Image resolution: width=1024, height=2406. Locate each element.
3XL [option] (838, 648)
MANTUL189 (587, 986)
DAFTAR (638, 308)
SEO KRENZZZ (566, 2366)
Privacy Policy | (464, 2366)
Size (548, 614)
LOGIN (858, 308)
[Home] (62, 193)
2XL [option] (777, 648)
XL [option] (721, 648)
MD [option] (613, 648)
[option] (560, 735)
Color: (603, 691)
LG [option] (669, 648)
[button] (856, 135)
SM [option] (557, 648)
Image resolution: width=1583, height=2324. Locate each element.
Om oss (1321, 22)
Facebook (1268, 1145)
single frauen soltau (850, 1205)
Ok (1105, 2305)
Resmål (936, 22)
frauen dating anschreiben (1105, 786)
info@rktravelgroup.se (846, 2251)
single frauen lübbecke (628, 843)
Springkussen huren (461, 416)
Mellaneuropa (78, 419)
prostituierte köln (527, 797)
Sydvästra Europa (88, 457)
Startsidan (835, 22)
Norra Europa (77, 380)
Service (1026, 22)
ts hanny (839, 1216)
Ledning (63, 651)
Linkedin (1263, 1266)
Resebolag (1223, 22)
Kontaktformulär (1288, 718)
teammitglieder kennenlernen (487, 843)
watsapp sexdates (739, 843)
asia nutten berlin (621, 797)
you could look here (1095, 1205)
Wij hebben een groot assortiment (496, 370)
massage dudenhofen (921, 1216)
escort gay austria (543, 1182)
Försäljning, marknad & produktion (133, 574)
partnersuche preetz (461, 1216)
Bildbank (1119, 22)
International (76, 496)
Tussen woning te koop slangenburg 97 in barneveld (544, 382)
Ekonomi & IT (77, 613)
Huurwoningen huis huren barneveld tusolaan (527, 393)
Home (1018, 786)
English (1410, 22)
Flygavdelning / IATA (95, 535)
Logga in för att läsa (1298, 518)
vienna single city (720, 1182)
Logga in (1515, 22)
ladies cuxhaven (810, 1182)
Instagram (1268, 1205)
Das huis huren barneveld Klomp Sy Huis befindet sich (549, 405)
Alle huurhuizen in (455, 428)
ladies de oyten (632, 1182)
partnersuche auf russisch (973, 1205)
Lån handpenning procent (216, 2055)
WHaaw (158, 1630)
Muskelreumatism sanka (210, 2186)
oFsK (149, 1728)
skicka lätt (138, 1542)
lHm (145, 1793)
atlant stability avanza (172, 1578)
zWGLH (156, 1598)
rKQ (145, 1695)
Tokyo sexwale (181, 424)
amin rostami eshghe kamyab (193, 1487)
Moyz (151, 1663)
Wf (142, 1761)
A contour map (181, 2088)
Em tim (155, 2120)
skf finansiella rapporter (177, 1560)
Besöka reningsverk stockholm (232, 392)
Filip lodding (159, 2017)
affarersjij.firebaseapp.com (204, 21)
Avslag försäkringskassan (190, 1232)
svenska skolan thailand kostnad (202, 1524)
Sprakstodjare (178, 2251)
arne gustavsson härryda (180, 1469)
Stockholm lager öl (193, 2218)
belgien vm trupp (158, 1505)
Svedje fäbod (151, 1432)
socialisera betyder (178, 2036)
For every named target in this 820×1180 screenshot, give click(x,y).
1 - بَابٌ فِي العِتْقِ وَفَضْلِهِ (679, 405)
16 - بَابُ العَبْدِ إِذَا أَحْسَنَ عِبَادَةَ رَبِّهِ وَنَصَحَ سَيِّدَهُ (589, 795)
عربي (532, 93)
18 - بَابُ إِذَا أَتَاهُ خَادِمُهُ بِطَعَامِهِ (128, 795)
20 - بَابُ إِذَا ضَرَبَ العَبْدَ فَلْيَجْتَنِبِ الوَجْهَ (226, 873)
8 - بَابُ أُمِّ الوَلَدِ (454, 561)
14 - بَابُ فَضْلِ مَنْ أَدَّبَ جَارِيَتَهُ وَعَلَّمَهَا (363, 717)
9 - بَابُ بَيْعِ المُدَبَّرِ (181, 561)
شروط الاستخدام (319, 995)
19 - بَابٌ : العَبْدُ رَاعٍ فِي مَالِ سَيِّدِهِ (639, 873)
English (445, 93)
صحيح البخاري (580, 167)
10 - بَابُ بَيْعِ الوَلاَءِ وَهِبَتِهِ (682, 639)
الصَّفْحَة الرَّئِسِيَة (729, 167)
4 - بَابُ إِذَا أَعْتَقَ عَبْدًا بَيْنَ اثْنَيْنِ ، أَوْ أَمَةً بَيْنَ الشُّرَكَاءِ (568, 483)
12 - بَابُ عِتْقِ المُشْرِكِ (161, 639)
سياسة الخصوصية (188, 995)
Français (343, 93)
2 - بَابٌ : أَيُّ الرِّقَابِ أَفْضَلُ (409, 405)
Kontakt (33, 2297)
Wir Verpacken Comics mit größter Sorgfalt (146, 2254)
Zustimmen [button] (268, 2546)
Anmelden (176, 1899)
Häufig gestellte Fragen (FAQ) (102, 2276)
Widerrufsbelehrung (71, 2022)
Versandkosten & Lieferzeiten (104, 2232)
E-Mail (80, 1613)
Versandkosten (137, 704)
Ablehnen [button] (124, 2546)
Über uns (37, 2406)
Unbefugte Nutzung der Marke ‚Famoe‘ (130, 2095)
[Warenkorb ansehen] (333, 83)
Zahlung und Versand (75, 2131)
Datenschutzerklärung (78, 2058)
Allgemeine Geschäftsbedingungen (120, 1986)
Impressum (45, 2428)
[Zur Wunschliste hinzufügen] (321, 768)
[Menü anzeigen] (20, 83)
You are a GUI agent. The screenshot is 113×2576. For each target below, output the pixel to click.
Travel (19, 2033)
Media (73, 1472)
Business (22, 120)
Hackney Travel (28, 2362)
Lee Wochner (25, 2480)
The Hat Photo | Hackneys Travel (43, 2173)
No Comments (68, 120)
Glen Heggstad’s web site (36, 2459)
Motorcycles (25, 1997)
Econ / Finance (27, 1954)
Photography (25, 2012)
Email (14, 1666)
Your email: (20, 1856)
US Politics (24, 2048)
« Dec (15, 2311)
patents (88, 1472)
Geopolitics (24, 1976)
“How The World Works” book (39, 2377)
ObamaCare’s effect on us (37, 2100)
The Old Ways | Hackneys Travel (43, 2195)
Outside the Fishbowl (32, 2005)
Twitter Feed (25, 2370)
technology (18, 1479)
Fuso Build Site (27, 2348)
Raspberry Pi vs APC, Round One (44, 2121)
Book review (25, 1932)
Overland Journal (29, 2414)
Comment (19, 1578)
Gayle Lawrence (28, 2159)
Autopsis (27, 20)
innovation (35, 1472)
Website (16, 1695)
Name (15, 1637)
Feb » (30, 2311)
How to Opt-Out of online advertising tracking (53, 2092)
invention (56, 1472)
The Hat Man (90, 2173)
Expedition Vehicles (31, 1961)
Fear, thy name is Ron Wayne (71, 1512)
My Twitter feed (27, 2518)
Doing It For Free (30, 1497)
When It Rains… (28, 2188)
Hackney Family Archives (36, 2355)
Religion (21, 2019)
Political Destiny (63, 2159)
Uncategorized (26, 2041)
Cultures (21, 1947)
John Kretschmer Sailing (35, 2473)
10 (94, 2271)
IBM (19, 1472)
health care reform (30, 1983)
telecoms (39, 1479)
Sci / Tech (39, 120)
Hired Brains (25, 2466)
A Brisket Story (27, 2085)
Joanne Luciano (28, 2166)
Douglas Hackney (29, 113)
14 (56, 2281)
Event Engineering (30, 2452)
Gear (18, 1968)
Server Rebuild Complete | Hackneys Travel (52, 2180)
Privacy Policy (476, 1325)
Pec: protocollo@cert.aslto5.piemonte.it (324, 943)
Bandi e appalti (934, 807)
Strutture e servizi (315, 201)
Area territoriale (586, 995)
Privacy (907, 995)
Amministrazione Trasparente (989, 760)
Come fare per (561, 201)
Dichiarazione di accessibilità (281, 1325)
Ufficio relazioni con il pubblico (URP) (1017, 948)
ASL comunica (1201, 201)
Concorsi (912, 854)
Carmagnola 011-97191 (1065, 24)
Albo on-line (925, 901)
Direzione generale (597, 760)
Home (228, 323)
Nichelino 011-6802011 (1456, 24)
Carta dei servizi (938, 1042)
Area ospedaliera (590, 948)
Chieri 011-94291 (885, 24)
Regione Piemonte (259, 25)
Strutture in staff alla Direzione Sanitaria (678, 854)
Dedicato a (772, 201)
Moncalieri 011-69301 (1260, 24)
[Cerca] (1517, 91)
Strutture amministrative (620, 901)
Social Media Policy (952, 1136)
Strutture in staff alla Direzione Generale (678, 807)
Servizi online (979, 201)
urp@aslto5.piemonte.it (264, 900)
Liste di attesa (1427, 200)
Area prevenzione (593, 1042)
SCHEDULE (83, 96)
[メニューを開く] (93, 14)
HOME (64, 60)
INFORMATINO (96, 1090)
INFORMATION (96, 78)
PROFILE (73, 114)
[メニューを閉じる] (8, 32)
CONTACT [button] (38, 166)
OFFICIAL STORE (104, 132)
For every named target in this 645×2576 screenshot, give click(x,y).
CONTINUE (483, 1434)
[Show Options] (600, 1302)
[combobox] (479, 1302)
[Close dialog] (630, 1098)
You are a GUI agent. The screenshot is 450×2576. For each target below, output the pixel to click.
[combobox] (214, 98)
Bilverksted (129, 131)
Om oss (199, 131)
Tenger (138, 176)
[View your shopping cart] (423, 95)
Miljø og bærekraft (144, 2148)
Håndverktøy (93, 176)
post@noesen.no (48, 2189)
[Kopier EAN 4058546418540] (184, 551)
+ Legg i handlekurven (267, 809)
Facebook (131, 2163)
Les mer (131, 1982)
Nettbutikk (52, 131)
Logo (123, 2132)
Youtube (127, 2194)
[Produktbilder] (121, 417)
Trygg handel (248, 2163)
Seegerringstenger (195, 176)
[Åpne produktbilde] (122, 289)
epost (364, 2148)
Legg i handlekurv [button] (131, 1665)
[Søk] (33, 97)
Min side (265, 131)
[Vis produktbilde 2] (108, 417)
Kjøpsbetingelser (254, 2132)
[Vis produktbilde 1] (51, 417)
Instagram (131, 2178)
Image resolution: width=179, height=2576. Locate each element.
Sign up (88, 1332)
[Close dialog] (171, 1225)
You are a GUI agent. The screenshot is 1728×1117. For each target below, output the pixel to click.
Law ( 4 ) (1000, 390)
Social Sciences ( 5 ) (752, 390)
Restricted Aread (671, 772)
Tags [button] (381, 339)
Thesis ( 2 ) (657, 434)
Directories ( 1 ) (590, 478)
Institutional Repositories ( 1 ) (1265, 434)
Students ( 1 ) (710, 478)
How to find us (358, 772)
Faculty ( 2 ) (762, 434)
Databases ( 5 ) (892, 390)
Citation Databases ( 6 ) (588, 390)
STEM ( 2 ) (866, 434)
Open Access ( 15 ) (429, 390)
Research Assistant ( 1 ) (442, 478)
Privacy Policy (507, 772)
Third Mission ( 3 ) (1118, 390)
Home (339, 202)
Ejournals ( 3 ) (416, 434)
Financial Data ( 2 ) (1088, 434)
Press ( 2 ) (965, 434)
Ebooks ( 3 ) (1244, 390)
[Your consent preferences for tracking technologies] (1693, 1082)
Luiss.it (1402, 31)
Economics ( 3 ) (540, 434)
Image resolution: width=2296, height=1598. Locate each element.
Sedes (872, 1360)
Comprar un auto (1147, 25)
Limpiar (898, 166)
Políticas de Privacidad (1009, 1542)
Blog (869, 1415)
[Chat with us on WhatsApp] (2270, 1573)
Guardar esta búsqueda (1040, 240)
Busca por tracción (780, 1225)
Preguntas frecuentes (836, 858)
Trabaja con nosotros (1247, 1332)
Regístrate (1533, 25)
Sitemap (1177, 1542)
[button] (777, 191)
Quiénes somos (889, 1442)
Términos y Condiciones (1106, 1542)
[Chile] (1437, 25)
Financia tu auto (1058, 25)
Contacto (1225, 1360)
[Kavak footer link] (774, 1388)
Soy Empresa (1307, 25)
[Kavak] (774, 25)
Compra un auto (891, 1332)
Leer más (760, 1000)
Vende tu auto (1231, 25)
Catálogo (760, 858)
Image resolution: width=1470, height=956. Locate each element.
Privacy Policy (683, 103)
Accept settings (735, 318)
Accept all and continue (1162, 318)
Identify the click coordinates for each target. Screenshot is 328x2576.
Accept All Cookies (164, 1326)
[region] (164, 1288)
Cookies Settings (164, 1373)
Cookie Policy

******************************

Write out exactly the lines from the beginning of the material above through the line with "Color: (603, 691)", including both and omitting all others.

Image resolution: width=1024, height=2406. Locate each element.
3XL [option] (838, 648)
MANTUL189 (587, 986)
DAFTAR (638, 308)
SEO KRENZZZ (566, 2366)
Privacy Policy | (464, 2366)
Size (548, 614)
LOGIN (858, 308)
[Home] (62, 193)
2XL [option] (777, 648)
XL [option] (721, 648)
MD [option] (613, 648)
[option] (560, 735)
Color: (603, 691)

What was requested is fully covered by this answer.